The Atlantic Coast Pipeline is looking like a riskier investment every day

Apr 20, 2020 | Economic Impacts, Politics of energy

When announcing the Atlantic Coast Pipeline, its owners, including Dominion Energy, said the project is essential for us to have the energy we need, will save us millions of dollars each year, foster economic development and be a windfall for shareholders.

Events since the announcement demonstrate that none of the claims are likely to be true.

The application to the Federal Energy Regulatory Commission (FERC) says that 80 percent of the ACP is reserved for power plants in Virginia and North Carolina and claims the ACP is essential to supply them.

However, we no longer need as many new plants as first proposed. If built, they would require less than half of the capacity originally announced as the main reason to build the pipeline.

Recently, Dominion Energy Virginia announced that building more gas-fired power plants “is no longer viable.”

Duke Energy’s electric utilities in the Carolinas have also cut their original requirements. Opponents argue that even current plans depend on exaggerated forecasts of future demand and are far too reliant on long-term use of gas-fired generation.

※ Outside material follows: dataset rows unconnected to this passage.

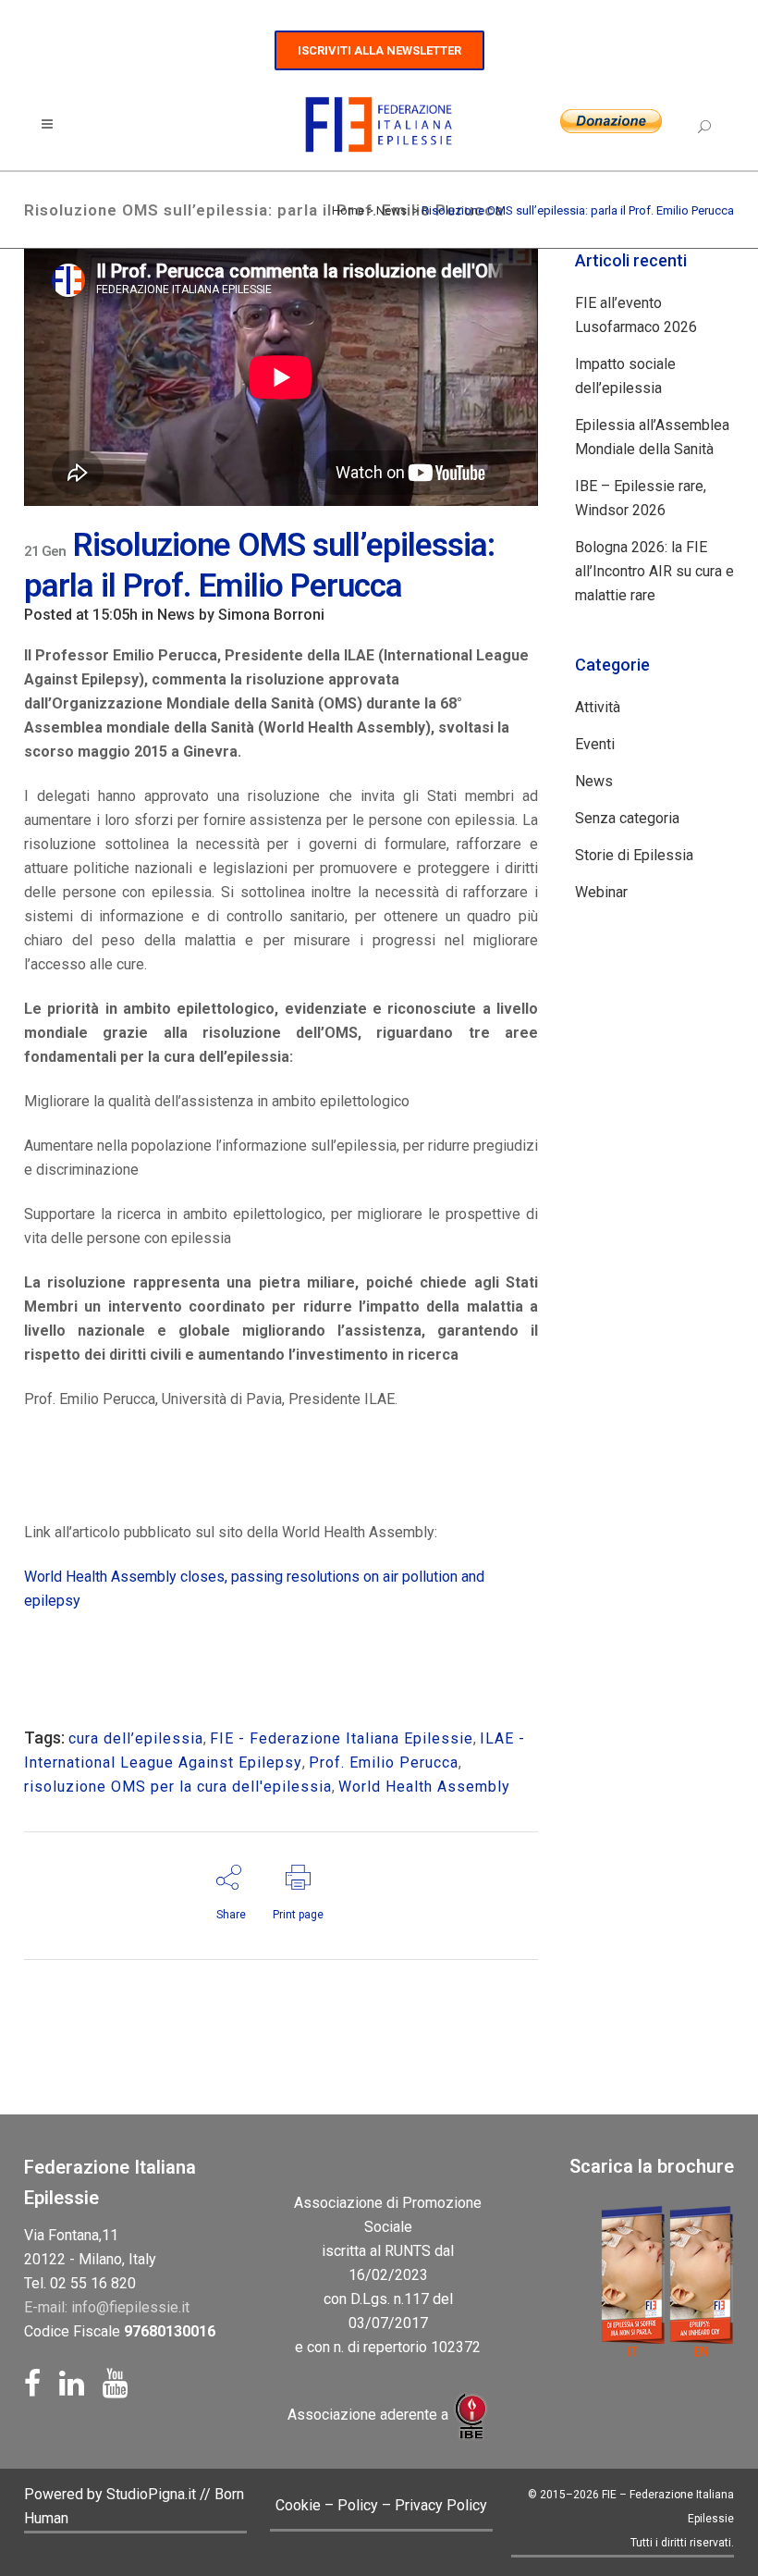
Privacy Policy (441, 2505)
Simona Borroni (271, 614)
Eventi (595, 744)
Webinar (601, 892)
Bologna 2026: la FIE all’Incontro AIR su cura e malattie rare (654, 571)
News (391, 210)
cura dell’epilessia (135, 1738)
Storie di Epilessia (634, 855)
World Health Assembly (424, 1786)
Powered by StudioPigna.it (112, 2494)
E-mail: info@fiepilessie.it (107, 2307)
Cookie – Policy (326, 2505)
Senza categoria (627, 818)
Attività (597, 707)
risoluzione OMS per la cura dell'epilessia (178, 1786)
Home (348, 210)
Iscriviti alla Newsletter (379, 50)
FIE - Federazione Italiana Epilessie (341, 1738)
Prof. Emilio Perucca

Proposed gas-fired plants will likely continue to decline. The economic shutdown caused by the coronavirus has reduced electricity demand. A Wood Mackenzie study predicts it might take up to several years before usage returns to present levels. When the ACP is scheduled to begin operation, S&P Global reports there will be 35 percent excess generation in the region from which Virginia draws its power; growing to 60 percent excess by 2027. Duke Energy’s utilities forecast capacity beyond what is needed for reliability.

If additional gas supply is needed, there is a better way to provide it. In August 2018, Dominion informed FERC that the Transco pipeline has sufficient available capacity to meet all of what Duke’s utilities were expecting to get from the ACP and more.

Other Transco expansion projects added even more capacity. Local gas distribution companies in North Carolina owned by Duke and Dominion reserved new capacity from Transco, which has been their primary supplier for decades. New power plants built in North Carolina could as easily connect to Transco as they could to the ACP, proving the Atlantic Coast Pipeline is unnecessary for an adequate supply of energy in the region.